The first side of this cassette (and digital) release, Occoneechee Haunts, consists of seven tracks originally released this past January, though they feel like the soundtrack to hazy, warm months. “Summer Daze,” for one, features super fuzzy vocals amid a jumble of other lo-fi instrumental elements but a bright, acoustic guitar sits atop it all to really drive home the summery sentiment. Higgins’ music can sometimes sound like Ty Segall doing Mac Demarco covers; in particular, third track “Can You Feel It, Like I Feel It (?)” feels like a more conked-out version of Mac’s “Let Her Go.”

As with both Segall and Demarco, Higgins has a penchant for pop, and he too sprinkles his killer melodies with plenty of quirks. “Speak In Tongues (6991),” for one, achieves an irresistible catchiness but is replete with alien touches. Meanwhile, on Side A’s most poignant track, the instrumental “Night Ryder/Occoneechee Haunts,” ambient drones seem to float beside car engine noises. These details make for an intriguing charm in SMLH’s music—something that feels invitingly curious.

Certainly, this offbeat charisma carries over into Side B of the release, Staring Thru The Wall, which was first released in August. But the second EP’s opening song, “Year From Now,” immediately sets this little collection apart from its brother. Higgins’ voice is suddenly much more clear and intelligible, revealing his halfhearted tone as he sings lines like “She says give it a year or two / But it’s been far too many for me,” with a sigh caught in his throat. “Novelty Beat/'Hey You!'” contains plenty of experimental touches, but here they take on a menacing tone. And even as the closing song, “Russian Flashlights,” gives us a glimmer of upbeat, happy instrumentals, Higgins still chooses to wind it down with over five minutes’ worth of sad, slowly fading ambient noise.

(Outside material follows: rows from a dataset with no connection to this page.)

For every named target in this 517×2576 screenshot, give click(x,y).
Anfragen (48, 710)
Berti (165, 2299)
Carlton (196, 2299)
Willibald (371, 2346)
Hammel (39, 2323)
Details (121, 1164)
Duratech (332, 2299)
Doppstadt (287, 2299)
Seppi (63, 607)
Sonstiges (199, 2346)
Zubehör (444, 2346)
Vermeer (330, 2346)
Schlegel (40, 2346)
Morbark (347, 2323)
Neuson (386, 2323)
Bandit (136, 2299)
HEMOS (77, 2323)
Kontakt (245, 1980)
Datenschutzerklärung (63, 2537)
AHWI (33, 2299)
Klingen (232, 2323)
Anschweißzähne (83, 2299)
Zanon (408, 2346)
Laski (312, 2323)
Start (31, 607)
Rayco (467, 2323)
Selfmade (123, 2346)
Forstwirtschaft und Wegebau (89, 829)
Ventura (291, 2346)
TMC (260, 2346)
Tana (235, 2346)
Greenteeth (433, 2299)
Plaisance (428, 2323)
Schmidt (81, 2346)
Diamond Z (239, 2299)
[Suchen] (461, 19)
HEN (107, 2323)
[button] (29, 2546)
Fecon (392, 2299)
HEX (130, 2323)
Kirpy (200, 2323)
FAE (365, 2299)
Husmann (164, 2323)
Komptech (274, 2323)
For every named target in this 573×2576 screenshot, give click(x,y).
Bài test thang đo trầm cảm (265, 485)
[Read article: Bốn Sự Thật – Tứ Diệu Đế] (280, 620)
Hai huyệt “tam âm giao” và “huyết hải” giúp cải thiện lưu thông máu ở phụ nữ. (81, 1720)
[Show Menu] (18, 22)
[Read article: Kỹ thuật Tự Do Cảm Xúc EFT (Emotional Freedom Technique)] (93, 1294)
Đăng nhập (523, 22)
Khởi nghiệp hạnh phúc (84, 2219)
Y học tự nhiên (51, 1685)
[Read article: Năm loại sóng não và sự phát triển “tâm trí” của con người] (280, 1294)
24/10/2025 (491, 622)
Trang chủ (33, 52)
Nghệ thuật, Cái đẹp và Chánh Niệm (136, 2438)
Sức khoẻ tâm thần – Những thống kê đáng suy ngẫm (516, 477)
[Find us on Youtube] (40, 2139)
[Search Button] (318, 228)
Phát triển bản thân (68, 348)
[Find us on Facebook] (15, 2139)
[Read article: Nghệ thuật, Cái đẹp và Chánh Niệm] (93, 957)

With these two EPs placed back to back on his first official, label-backed release (DC’s Babe City Records), the shift in Higgins’ songwriting becomes abundantly clear. There’s a distinct difference in overall tone between the two, which hints at an artistic development well underway. And with Higgins already working on his first full-length, we are left to wonder where his explorations might take him next.